Healthcare Revenue Cycle Software Solutions Articles and Blog

Automation ≠ Outcomes: The ROI Gap In AI Coding

Written by | May 20, 2025 2:00:00 PM

In our last post, we unpacked why overwhelmed coders aren’t the problem—complex systems are. Now, we’re turning our attention to a deeper issue: the false sense of progress that automation can create.

Just because something is faster doesn’t mean it’s better.

 

The problem: Throughput is not the same as performance

AI coding tools often optimize for speed—how many charts can be processed, how fast a claim can be coded.

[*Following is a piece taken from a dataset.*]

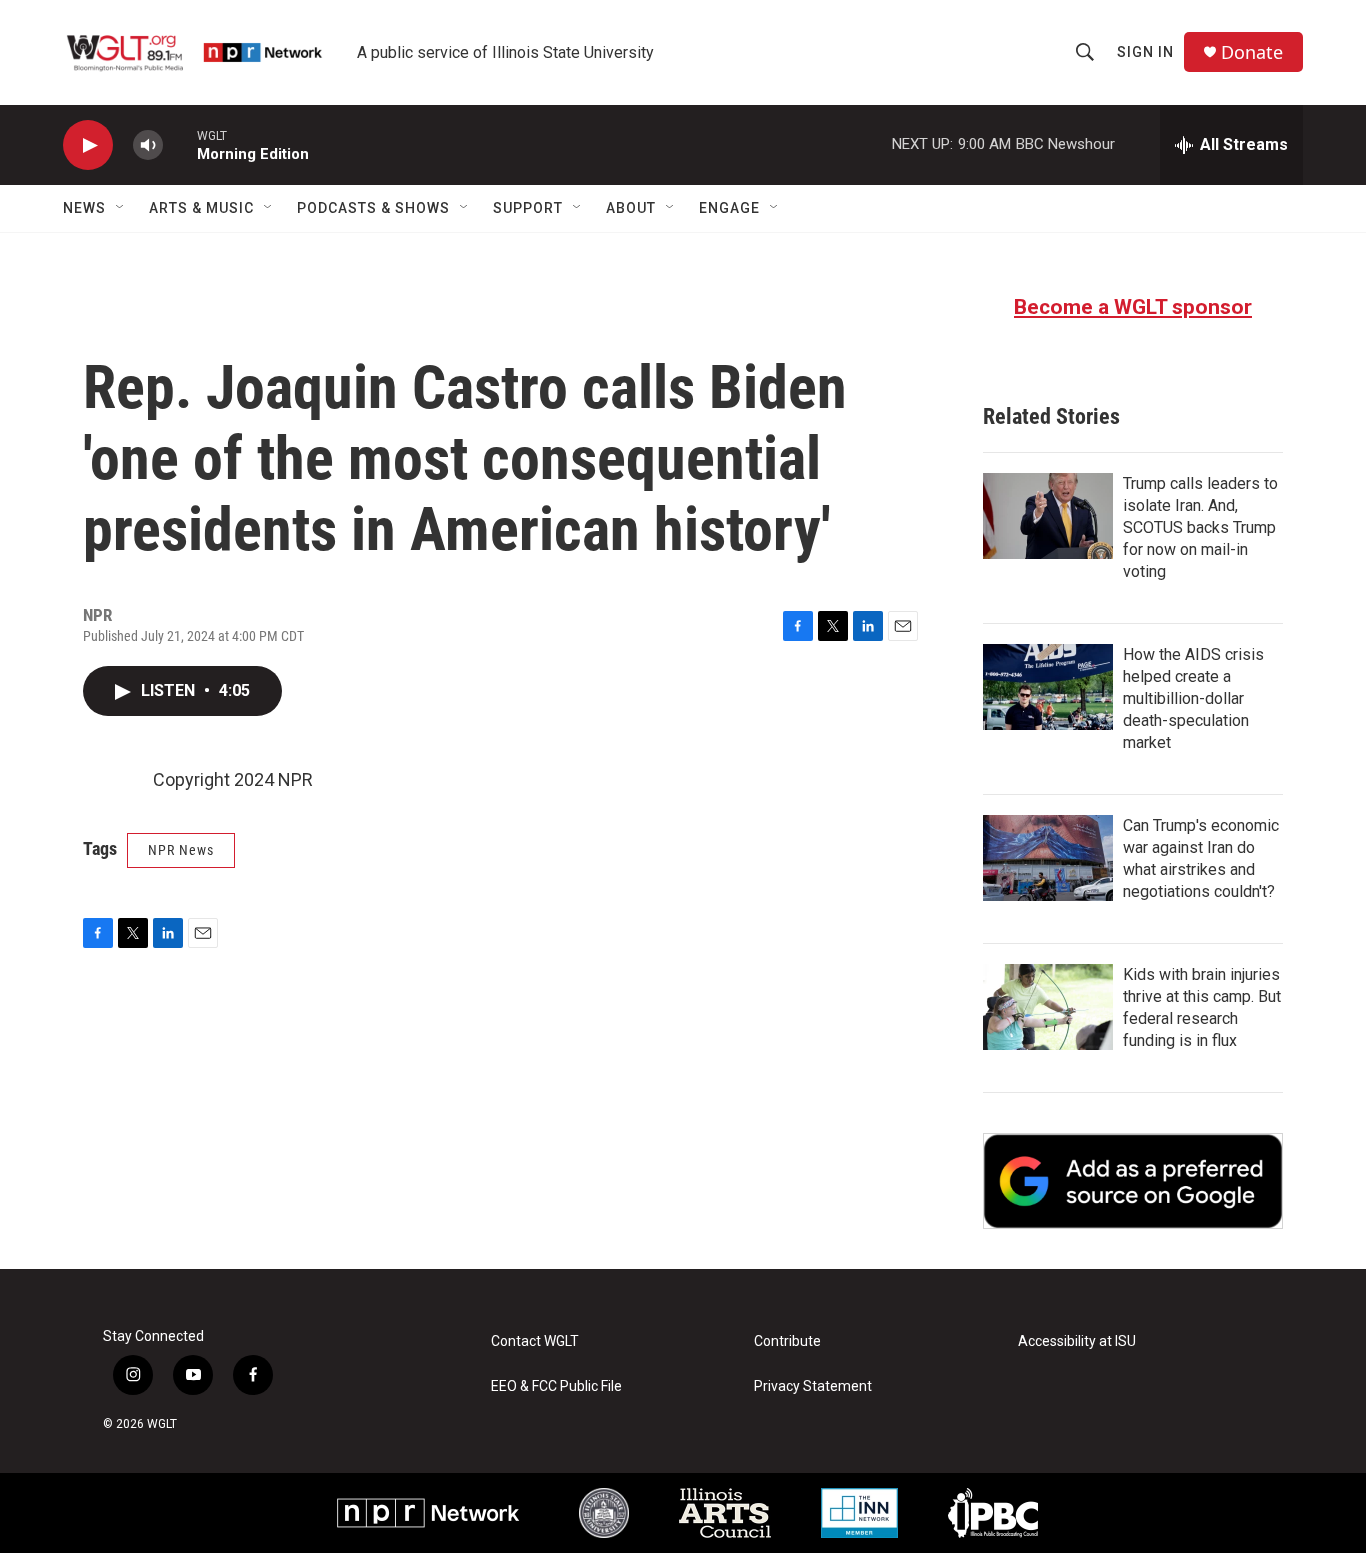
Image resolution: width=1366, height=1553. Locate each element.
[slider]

But those metrics don’t automatically translate into lower denial rates, cleaner claims, or stronger margins.

In many cases, AI increases throughput… but also increases the number of exceptions, errors, or reworks downstream. 

 

 

You’ve saved time—but have you saved money? Have you actually collected more? Organizations that fall into the speed trap often discover that their revenue hasn’t improved, audit exposure has increased, and coders are spending more time fixing “automated” work than before.

 

📣 Straight talk: You can’t deposit fewer clicks.

 

The solution: Optimize for outcomes, not just activity

Automation only matters if it leads to measurable financial improvement. That means:

  • Fewer denials, cleaner claims, and faster payments
  • Clear visibility into which exceptions are costing you
  • Rules and edits that reflect real payer behavior—not generic logic

 

At Aptarro, we work with clients to close the ROI gap by:

  • Designing rules-first workflows that ensure clean claims from the start
  • Embedding payer-specific intelligence so automation is accurate, not just fast
  • Creating visibility and accountability so every team knows how their work impacts the bottom line

 

It’s not about how many claims you touch—it’s about how many you collect on. And that takes more than automation. It takes a smarter system.

 

Don’t automate the wrong problem

AI should move revenue, not just reduce clicks.